On Sunday, the Sounds of the Near Future tent sees a stunning turn from Sampha, who’s currently riding high on the wave of critical acclaim for his long-awaited first record, February’s Process. Finally stepping out on his own after so long collaborating with and remixing his contemporaries, he runs through much of the album, opening with a never-more-mellow ‘Timmy’s Prayer’. He’s stripped things back live, behind his keyboard for most of the set and with drums only employed on certain tracks, but it suits him to have his remarkable voice very much front and centre.
Hip hop fans who were disappointed at the news that Q-Tip needed urgent shoulder surgery, meanwhile, will have been sated when the Tribe were swapped out for the hottest rap duo of the moment, Run the Jewels. Backed by DJ Trackstar on the ones and twos, Killer Mike and El-P dedicate most of their hour on stage to a viscerally energetic run through cuts from December’s Run the Jewels 3, including manic renditions of ‘Talk to Me’, ‘Legend Has It’ and ‘Call Ticketron’. The latter’s assertion that the pair may shortly make it to a sold-out Madison Square Garden in their own right might not be too ambitious when they’re on this sort of form, and the decision to close things out with the measured ‘Down’ proves that they’re genuinely multi-faceted, too.
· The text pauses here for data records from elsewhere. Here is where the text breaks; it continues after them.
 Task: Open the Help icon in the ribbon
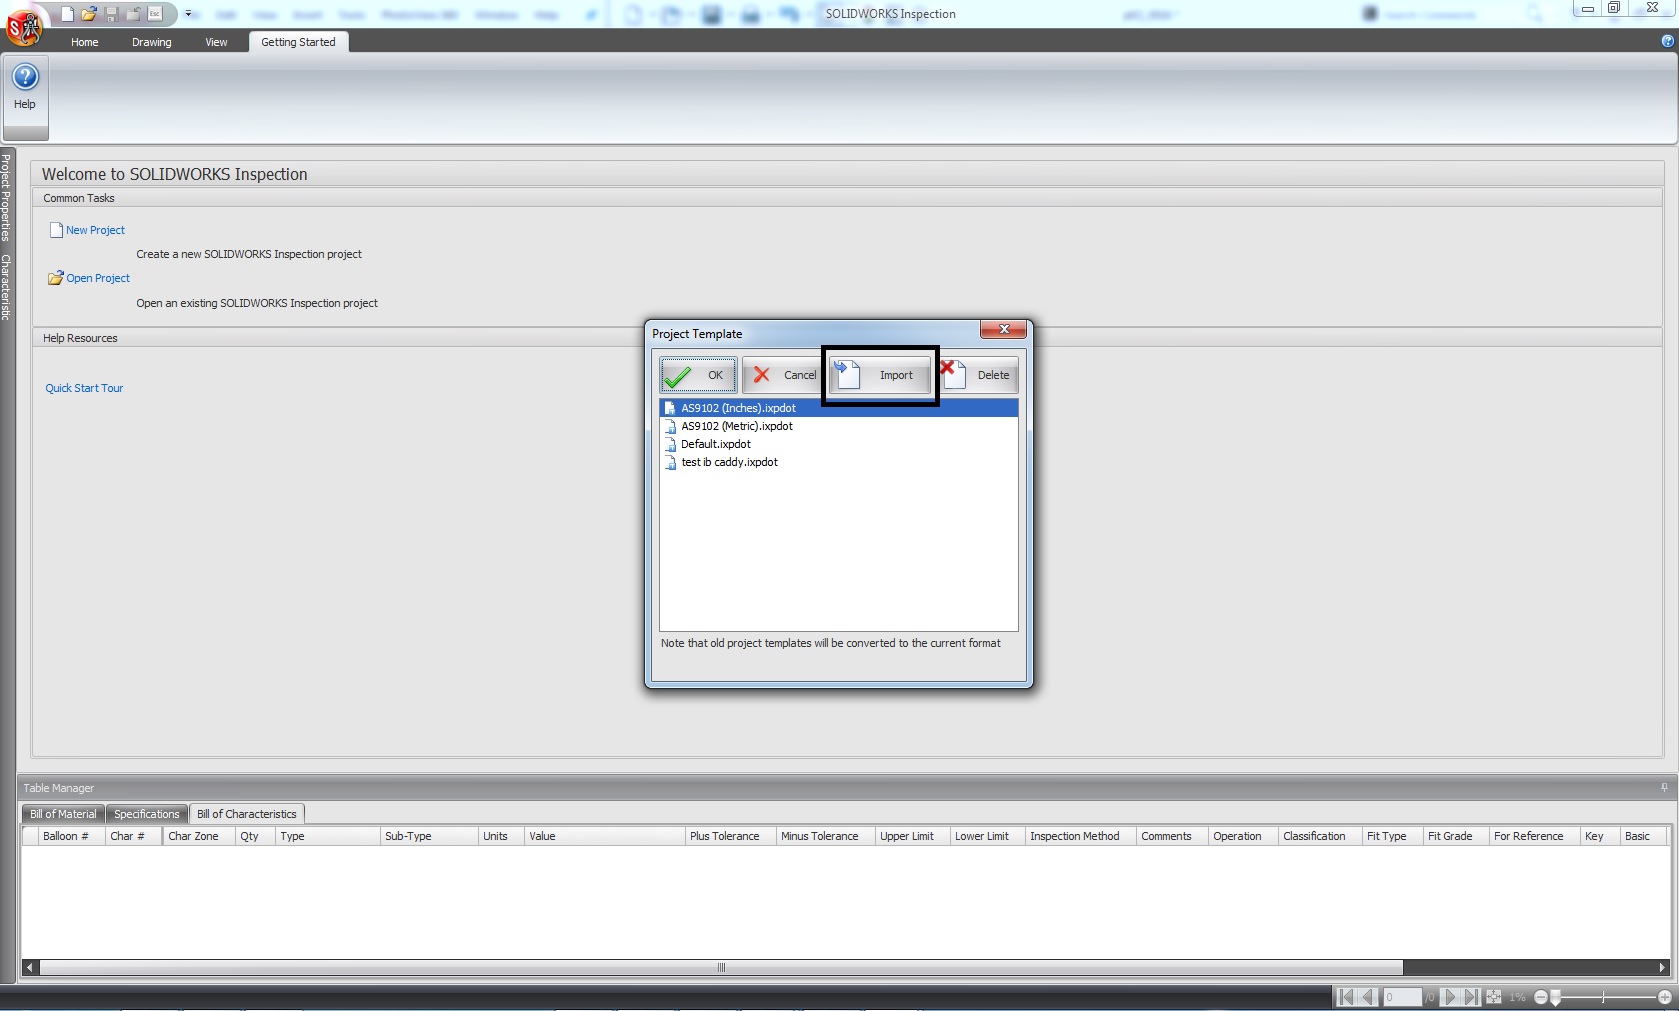click(x=25, y=87)
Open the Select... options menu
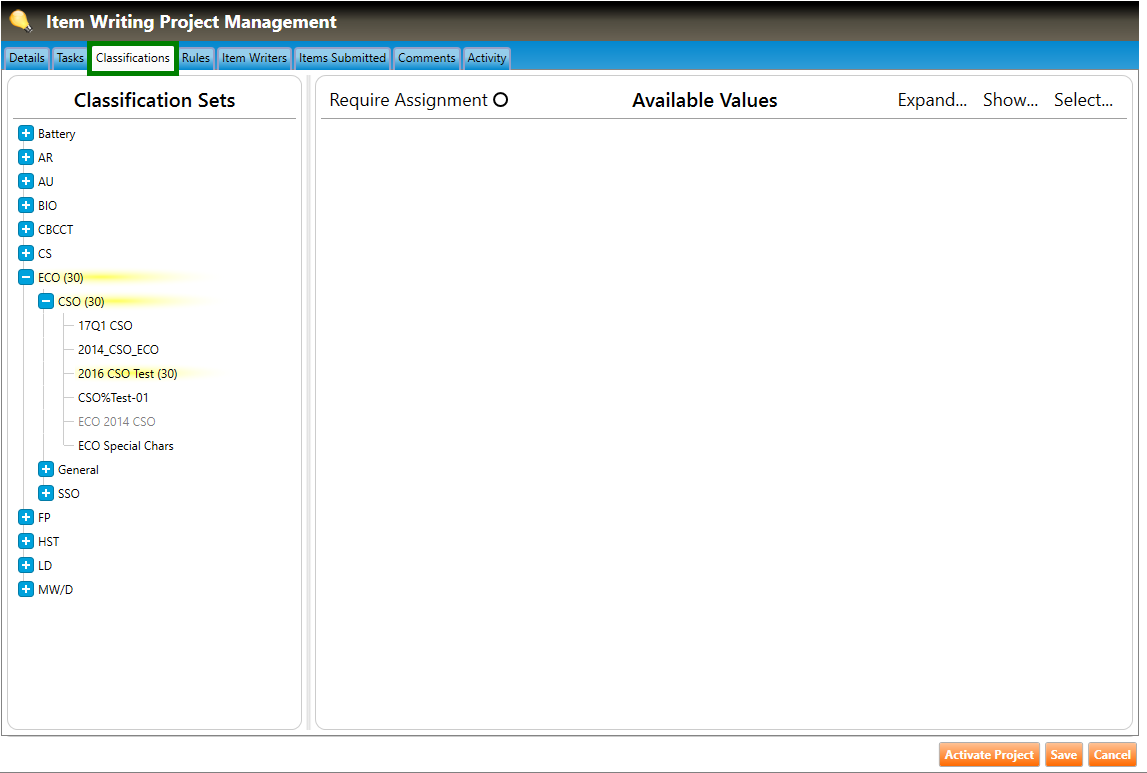The width and height of the screenshot is (1147, 773). [x=1083, y=100]
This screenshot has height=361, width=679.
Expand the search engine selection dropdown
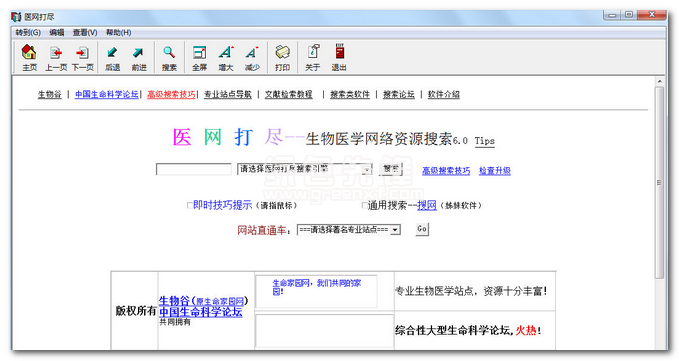pos(367,169)
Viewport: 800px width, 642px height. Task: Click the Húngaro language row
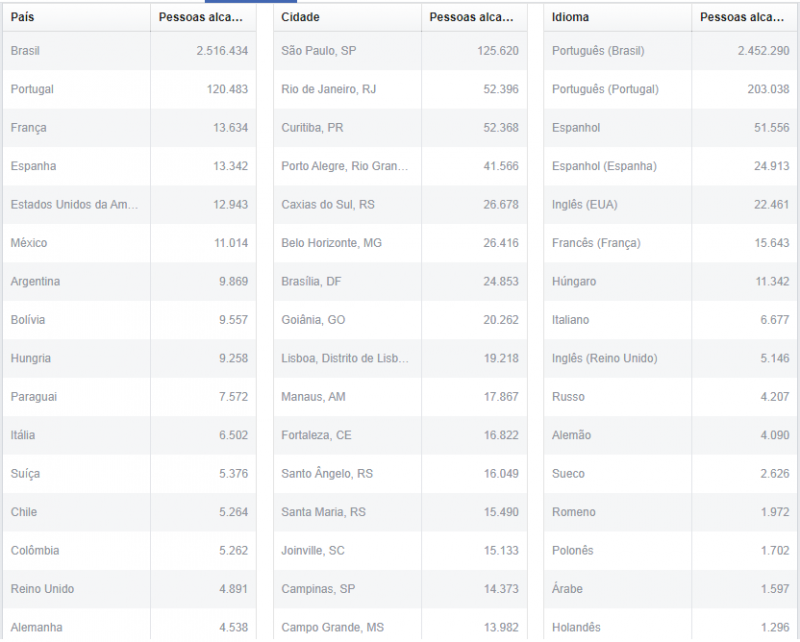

And then, the question that had hung like a raincloud over the site all weekend was finally to be answered. Will he? Won’t he? On paper, Ocean’s return to the stage that past Friday at Denmark’s Northside Festival boded well, but half an hour past his allotted stage time on Sunday evening, he’d still to show up, and you might have been forgiven for fearing the worst. Eventually, he emerges, and heads straight down a catwalk to a smaller B-stage in the centre of the crowd, where he’ll remain all evening. There’s a stack of speakers there, and a pair of headphones plugged into them that he wears throughout. There’s evident nerves, too - he opens with ‘Solo’, but only gets it right at the third attempt, and similarly, he has to re-start ‘Chanel’, too, in a manner that betrays the perfectionism he’s notorious for. Meanwhile, the main stage is effectively used for little other than a huge backdrop to the smaller one he’s sitting on, with smartphone-style footage of Ocean projected onto it.
Musically, the set picks up, and once Ocean relaxes, you can feel the crowd do likewise. There’s something disarmingly casual about his approach that speaks to the intimacy of his music; that was something he was always going to have to be able to put across from the stage, and he manages it. He’s seated form start to finish, and as fine as the line can be between low-key and low-energy, he stays the right side of it on a devastating double whammy of ‘Good Guy’ and ‘Self Control’, as well as a gorgeous take on The Jackson 5’s ‘Never Can Say Goodbye’. A clutch of session musicians join him at the midpoint, and the overall impression is one of a few mates sitting around jamming and enjoying each other’s company. He saves the Blonde highlights for last - ‘Pink + White’ and ‘Nikes’ included, but by then, he’s already sealed success - he was vindicated in his decision to hold off a live return until he could not just get it right, but get it quite this right.